Much more importantly, the arts are the glue that binds us all together. A dance or musical performance, or an experience journaling, or learning a craft, connects us to our history and prepares us for new ways of thinking. Public art projects transform urban environments in ways that bring people together. When we use the term “culture,” we are referring to these shared understandings, this “created community.”
This past year we saw the closing of some prominent cultural programs. The LAC’s Arts in the Village Cooperative Gallery lost its lease in January. A forty-year-old performing arts institution, the Bluemont Concert Series, also closed its doors this year. Other arts organizations are struggling to find performance space and keep afloat. In this environment, we are more determined than ever to fight for a role for the arts in the development of Loudoun County.
Scores of new construction projects are started here every year. As one of the most wealthy counties in the U.S., Loudoun seems to enjoy an embarrassment of riches when it comes to commercial development. It is indeed embarrassing to witness the small amount of attention paid to creative placemaking here compared to nearby Arlington, Fairfax, Prince William, Clarke, Shenandoah or Frederick counties.
Surrounding counties offer their residents several places to attend performances and make and view art. These facilities are funded a variety of ways, by crowdfunding, through dynamic partnerships between businesses, community groups, and non-profit organizations—and with local government support. This is something we can improve.
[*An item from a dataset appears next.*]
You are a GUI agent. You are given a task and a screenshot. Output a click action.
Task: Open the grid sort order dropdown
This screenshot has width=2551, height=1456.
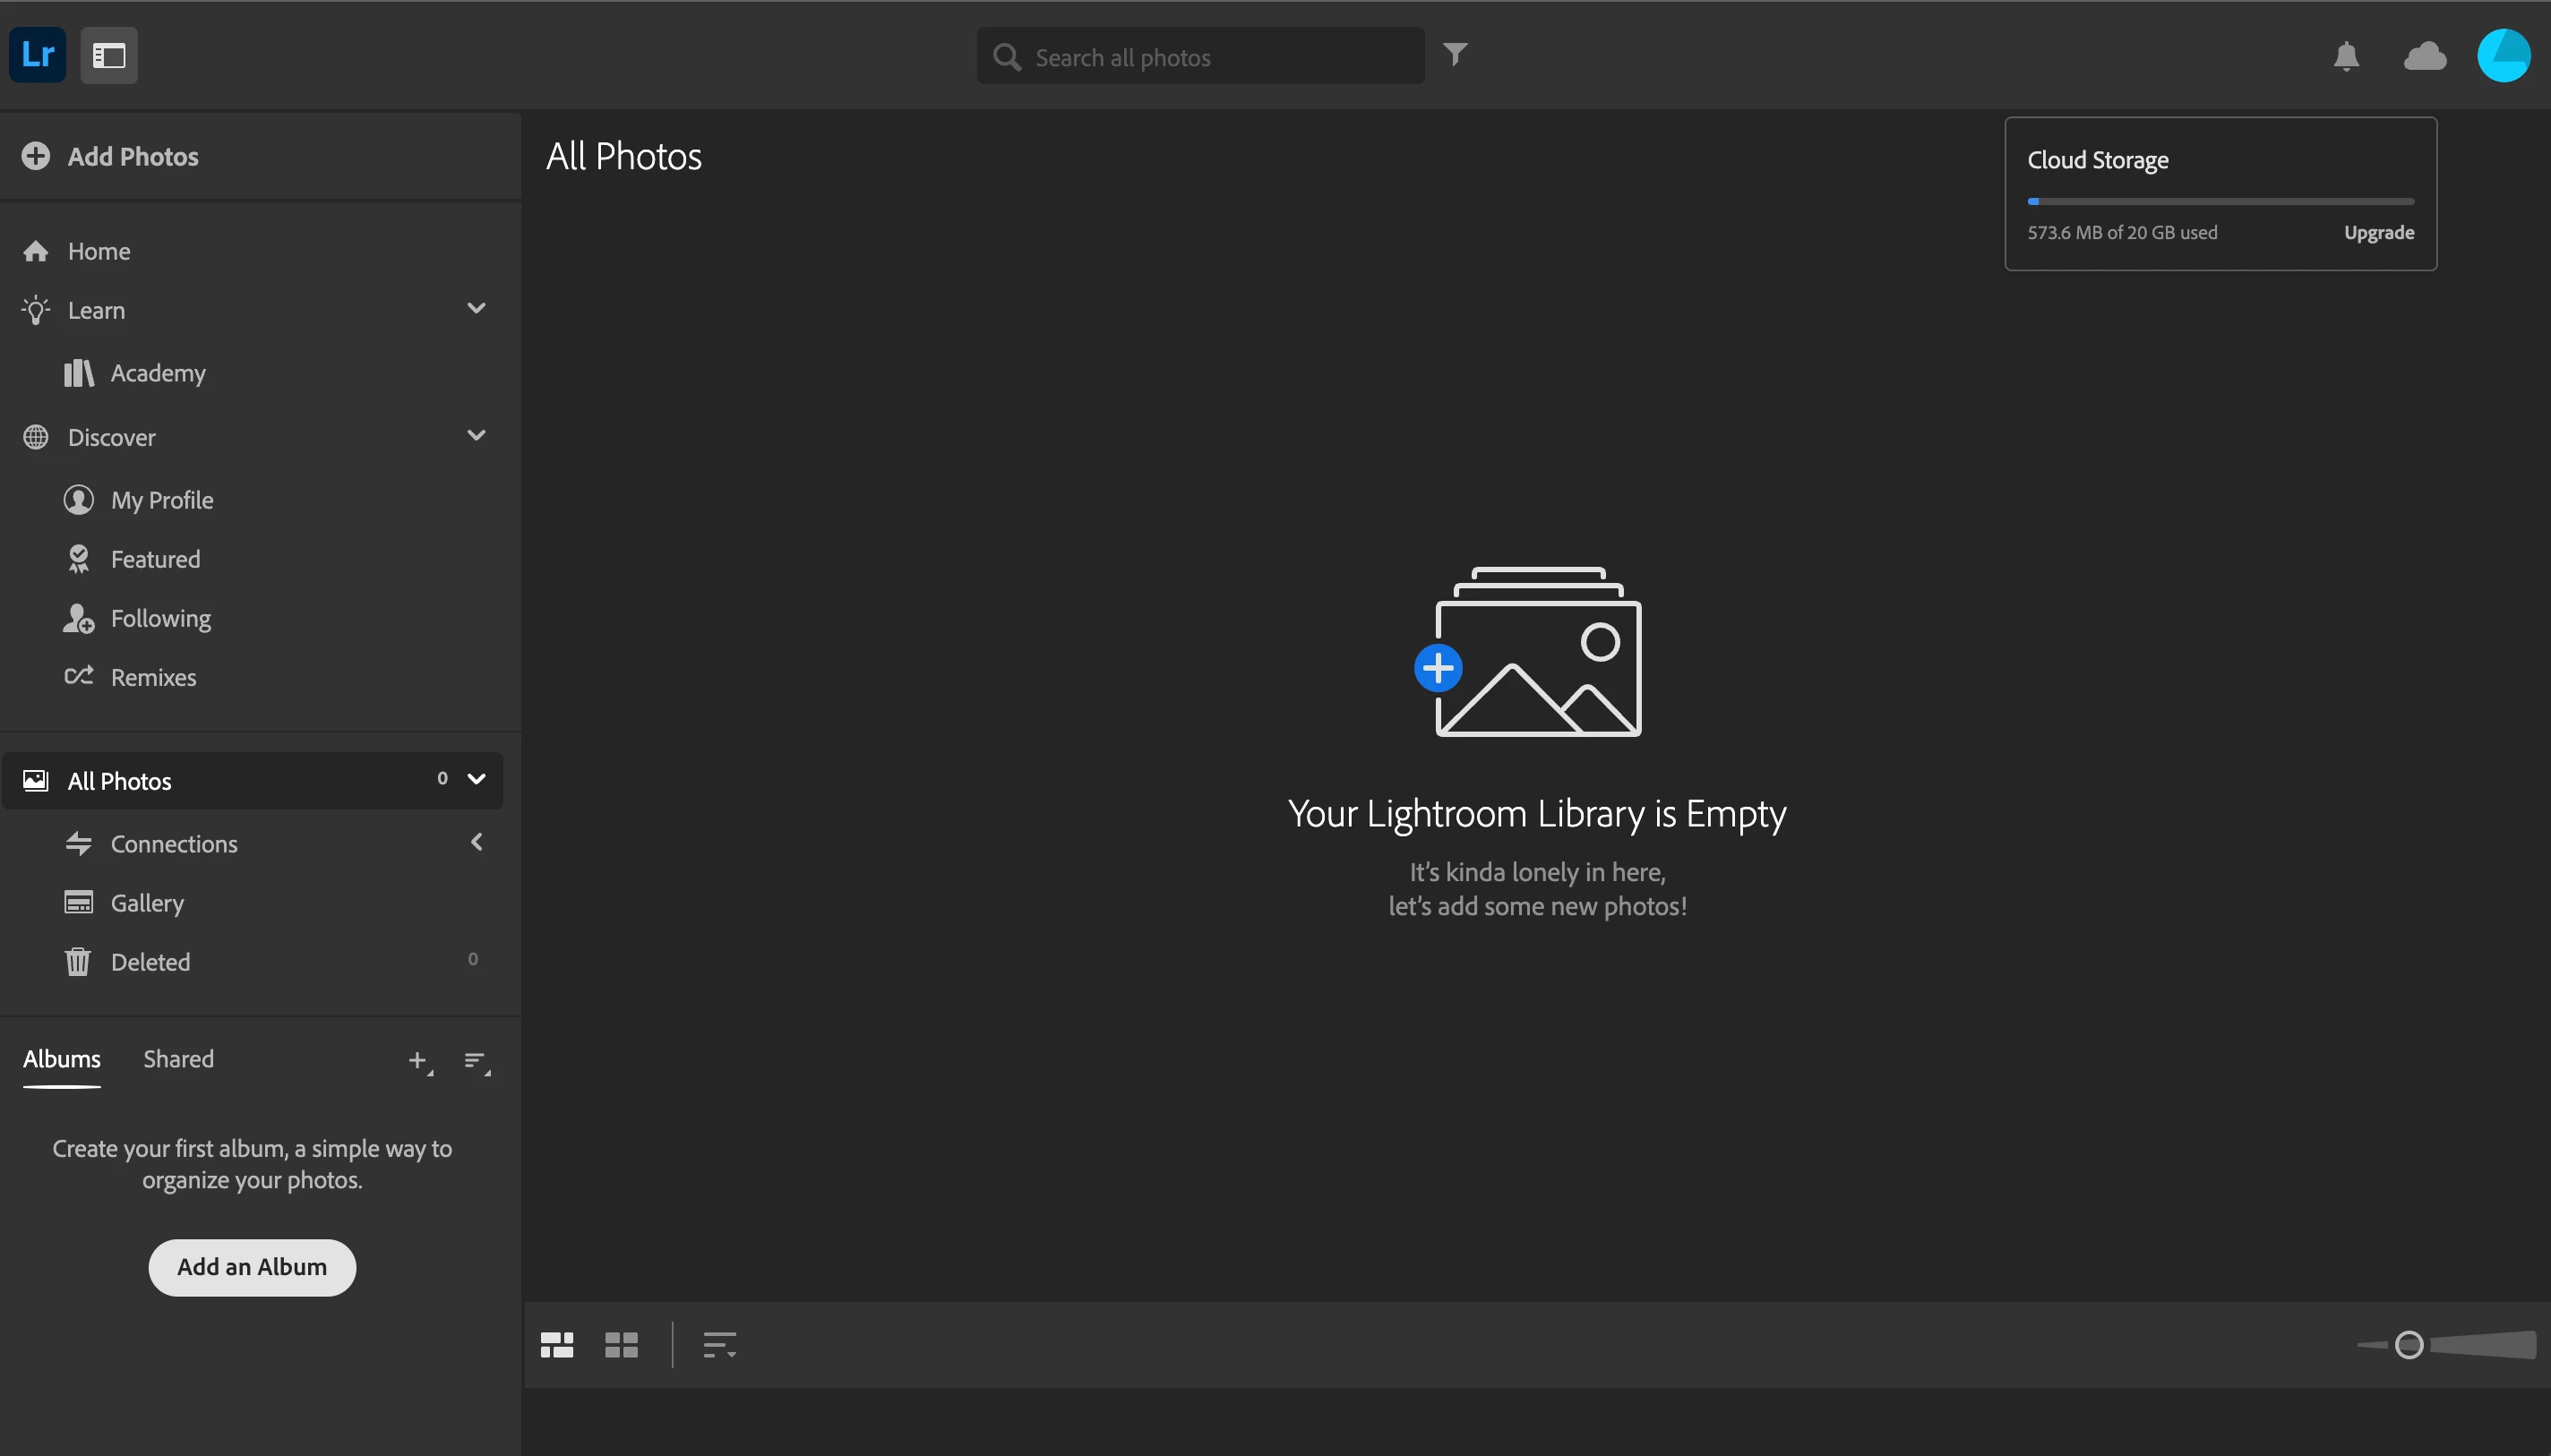(x=719, y=1345)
This year, we would like to join with all arts and community organizations in Loudoun to support our own local culture, and call for policy change. Arts facilities should have a central place in future development and redevelopment plans in Loudoun’s towns and urban areas. Monetizing every square inch of real estate won’t lead to lasting success. Strong communities have physical facilities dedicated to public life. We need those dedicated spaces in Loudoun.
It’s a big goal. We can’t do this alone. Most of our community arts groups are run, like the LAC, by just a handful of volunteers. The LAC, for example, has no paid staff. Everyone on the Board has—at least—one other job. These volunteers put in many hours supporting local arts organizations, recognizing and rewarding our young talent, managing grants, and creating new opportunities for working artists. Like other arts groups in Loudoun, we often feel like we are pedaling as hard as we can.
But, by coming together, with all of our various connections, we can have a much louder voice. In my last full year as Loudoun Arts Council president, I ask everyone to help create a new local arts coalition for this purpose. The arts deserve a place in our policymaking, and in our towns.